_Tasks_
[1] In the passage on Prader-Willi syndrome, what kind of imprinted gene carries the mutation that causes the condition?
[2] Write the next part of the passage about Prader-Willi syndrome, picking up after its final sentence.

Prader-Willi represents a different example of the failure of imprinted genes. It is caused by a mutation in the same cluster of genes that cause Angelman syndrome, but in this case it’s a paternally imprinted gene that is afflicted with a mutation. After my visit with the Bakers, I got in touch with the family of a boy with Prader-Willi syndrome. We arranged for a visit, and one night shortly afterward I took the Long Island Rail Road from Manhattan to the home of Michael Stevens, thirty-eight, an accountant in New York City. His son, James, was five and in kindergarten. He and his wife, Barbara, thirty-seven, a nurse, were not unlike the Bakers. Both families had the means to provide extra help to their children, including therapies not covered by insurance. Barbara, like Maria, had stopped working outside the home to become James’s full-time caretaker.

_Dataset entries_
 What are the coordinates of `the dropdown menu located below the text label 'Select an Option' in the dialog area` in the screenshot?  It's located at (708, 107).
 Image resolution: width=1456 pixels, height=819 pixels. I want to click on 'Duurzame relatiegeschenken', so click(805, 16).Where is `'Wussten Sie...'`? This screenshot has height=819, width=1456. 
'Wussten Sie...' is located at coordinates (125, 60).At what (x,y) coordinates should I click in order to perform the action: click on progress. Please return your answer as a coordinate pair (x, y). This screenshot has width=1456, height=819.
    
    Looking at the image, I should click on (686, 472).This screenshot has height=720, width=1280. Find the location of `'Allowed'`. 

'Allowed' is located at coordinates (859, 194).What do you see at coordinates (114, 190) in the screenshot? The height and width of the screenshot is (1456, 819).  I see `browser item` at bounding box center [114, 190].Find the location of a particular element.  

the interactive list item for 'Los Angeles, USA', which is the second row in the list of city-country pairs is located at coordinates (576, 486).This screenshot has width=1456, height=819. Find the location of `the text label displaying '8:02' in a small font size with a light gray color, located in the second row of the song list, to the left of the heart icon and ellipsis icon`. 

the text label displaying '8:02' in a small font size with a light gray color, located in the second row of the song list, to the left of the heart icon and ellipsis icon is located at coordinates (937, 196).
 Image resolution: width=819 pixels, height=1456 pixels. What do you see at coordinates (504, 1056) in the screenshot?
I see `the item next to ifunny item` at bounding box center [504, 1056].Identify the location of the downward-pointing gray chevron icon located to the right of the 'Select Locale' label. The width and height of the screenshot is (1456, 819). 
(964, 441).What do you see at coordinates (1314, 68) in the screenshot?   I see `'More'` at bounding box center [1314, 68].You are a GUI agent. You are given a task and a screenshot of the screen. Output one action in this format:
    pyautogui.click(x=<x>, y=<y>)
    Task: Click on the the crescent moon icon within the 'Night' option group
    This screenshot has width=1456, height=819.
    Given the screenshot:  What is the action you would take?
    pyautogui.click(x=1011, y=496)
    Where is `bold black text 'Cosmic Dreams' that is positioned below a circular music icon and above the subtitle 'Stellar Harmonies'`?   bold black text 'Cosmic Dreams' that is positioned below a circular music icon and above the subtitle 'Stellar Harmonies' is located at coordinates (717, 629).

_Responses by task_
[1] A paternally imprinted gene.

[2]
Michael and Barbara were fortunate to get a proper diagnosis for James shortly after he was born. Signs of trouble had appeared late in the pregnancy, when doctors noted unusually low fetal movement. Their doctor decided to induce the birth early, in case there was a problem. When James was born, he didn’t cry. Barbara had developed gestational diabetes, and because that can cause the fetus to gain weight, James was sent to the intensive-care unit for observation. The specialist there suspected Prader-Willi syndrome. James’s testicles had not descended—a key indicator. And Barbara was zeroing in on that diagnosis, too; as a pediatric therapist, she had worked with children with Prader-Willi. “I didn’t even get to fire up the cigar, you know?” Michael said. Genetic tests confirmed the diagnosis two weeks later. James was in the hospital for six weeks.

Barbara was feeding James dinner when Michael and I arrived at their house. Because of the danger of overeating and obesity, Barbara feeds James and controls his diet rigorously. He eats four times a day—200 calories for breakfast, 300 for lunch, 200 at afternoon snack time, and 300 for dinner. Barbara also gives him human growth hormone, fish oil, coenzyme Q10 supplements, an amino acid supplement, carnitine, calcium, multivitamins, and a laxative, the last because of digestive problems associated with the disorder. He hasn’t yet developed the insatiable appetite, but they know the day is coming. “This is the fearsome, daunting characteristic of the syndrome that people dread,” Michael said. “You hear stories of teenagers who are 400 pounds.”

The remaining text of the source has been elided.